• _Exercise material_

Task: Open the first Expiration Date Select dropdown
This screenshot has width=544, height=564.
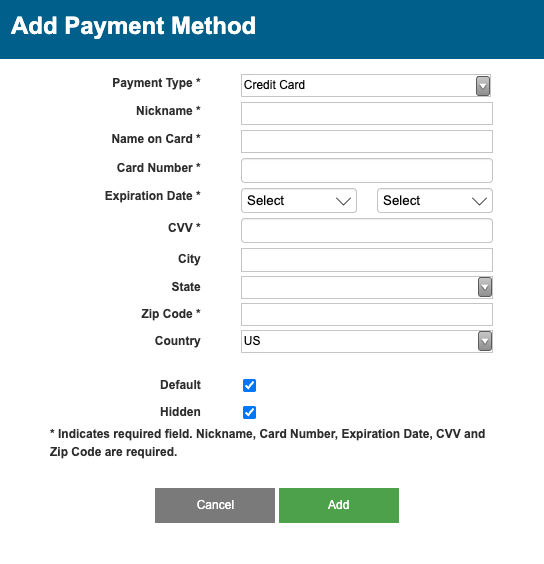Action: point(299,201)
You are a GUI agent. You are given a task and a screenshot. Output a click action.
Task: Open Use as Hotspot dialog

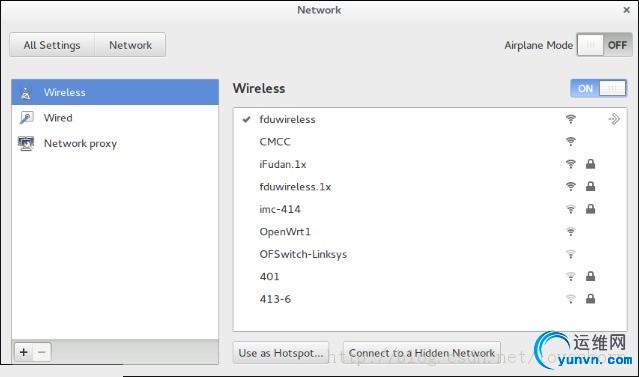click(281, 353)

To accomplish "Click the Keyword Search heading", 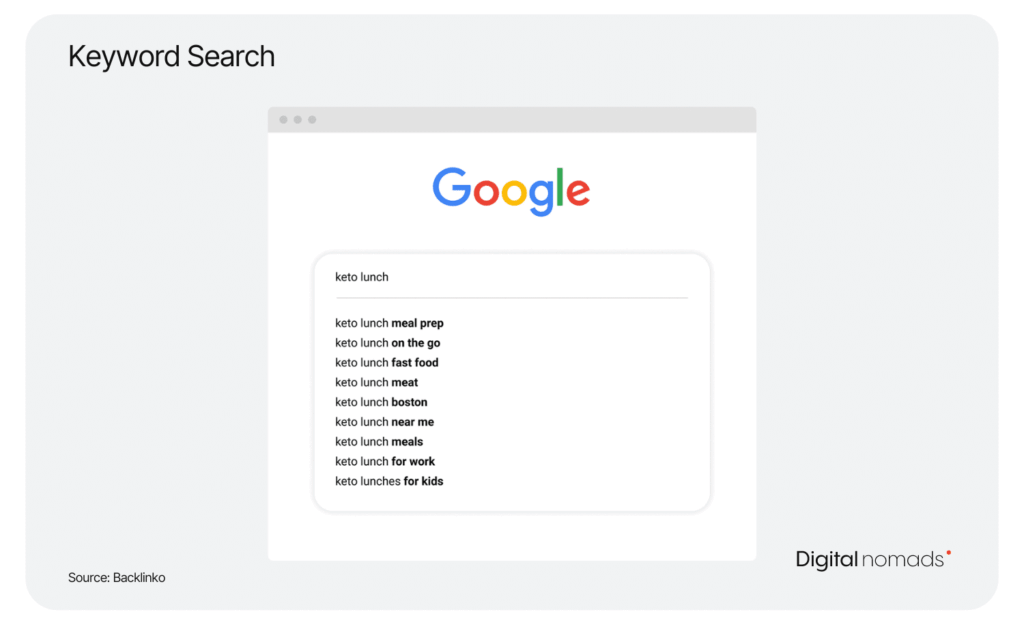I will coord(172,57).
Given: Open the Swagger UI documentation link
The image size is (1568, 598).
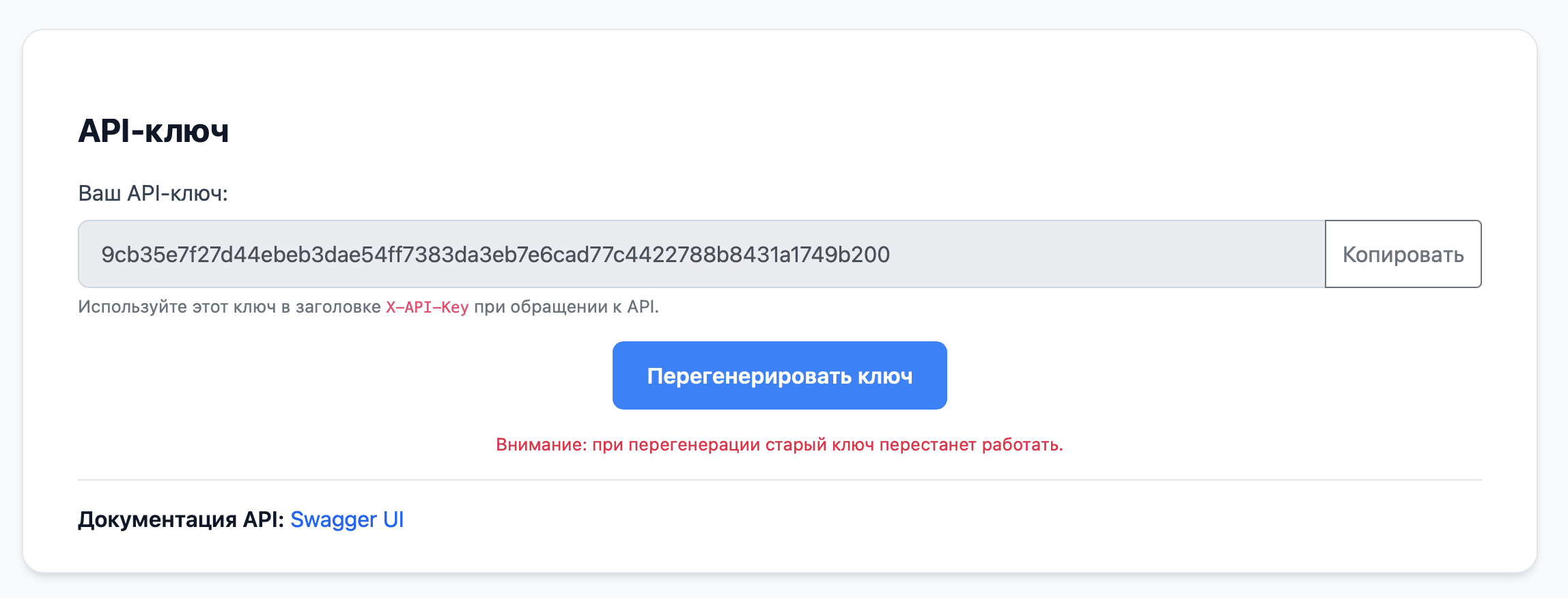Looking at the screenshot, I should click(347, 519).
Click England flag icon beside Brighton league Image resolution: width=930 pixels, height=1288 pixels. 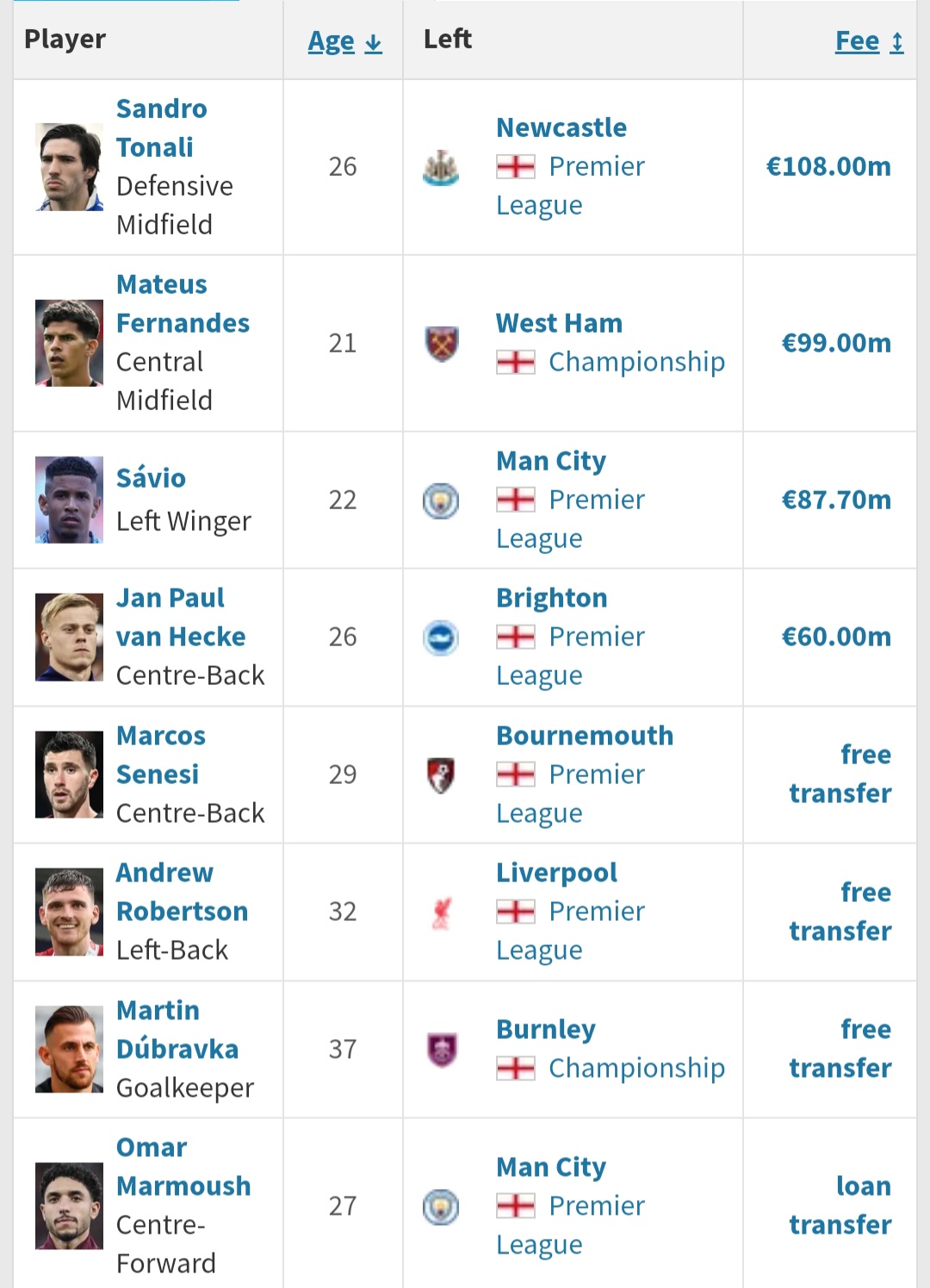[x=516, y=637]
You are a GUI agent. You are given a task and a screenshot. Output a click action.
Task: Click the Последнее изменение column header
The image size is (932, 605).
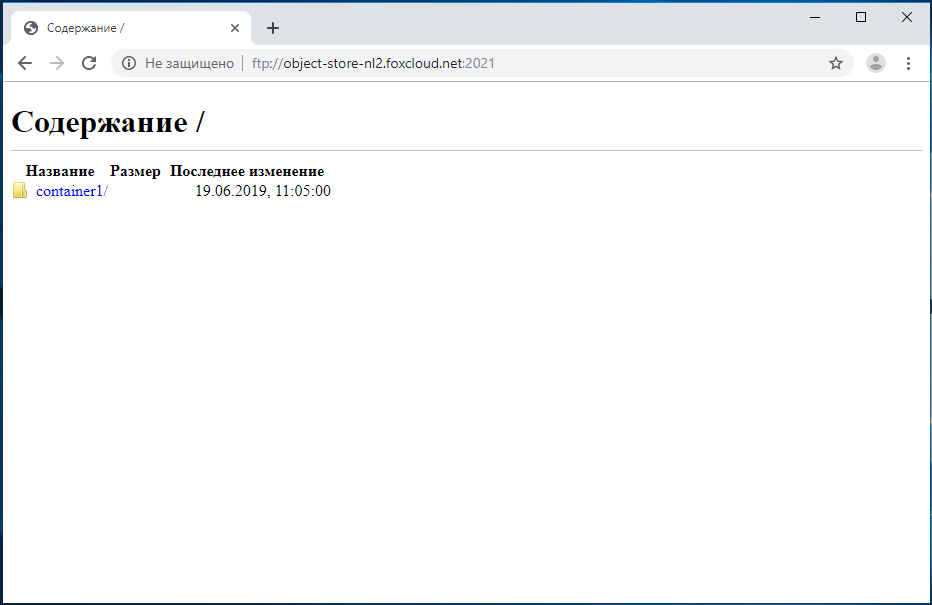click(x=247, y=171)
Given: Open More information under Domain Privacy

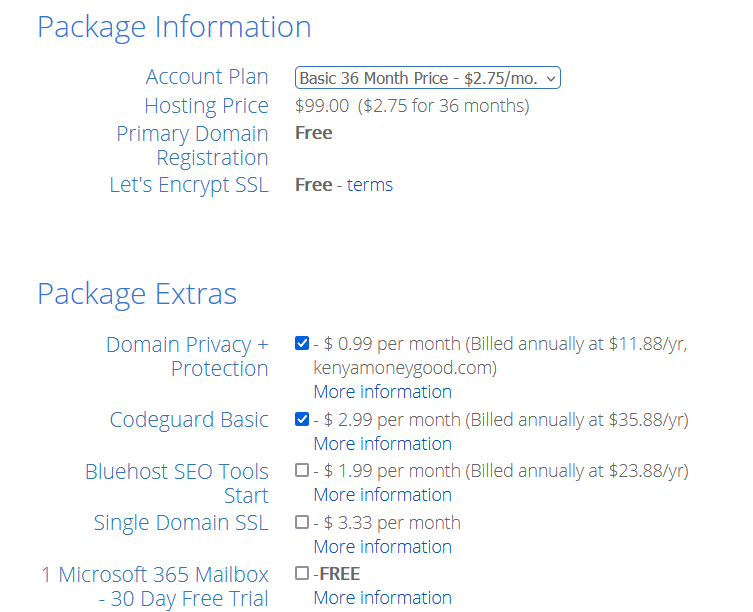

• _Task prompt_
All lines above between the line that contains "Task: Click the" and the last line of the entries, both included, must be transcribed exactly. No pictures are to appear.

• _Output below_
Task: Click the Последнее изменение column header
The image size is (932, 605).
click(x=247, y=171)
Given: Open More information under Domain Privacy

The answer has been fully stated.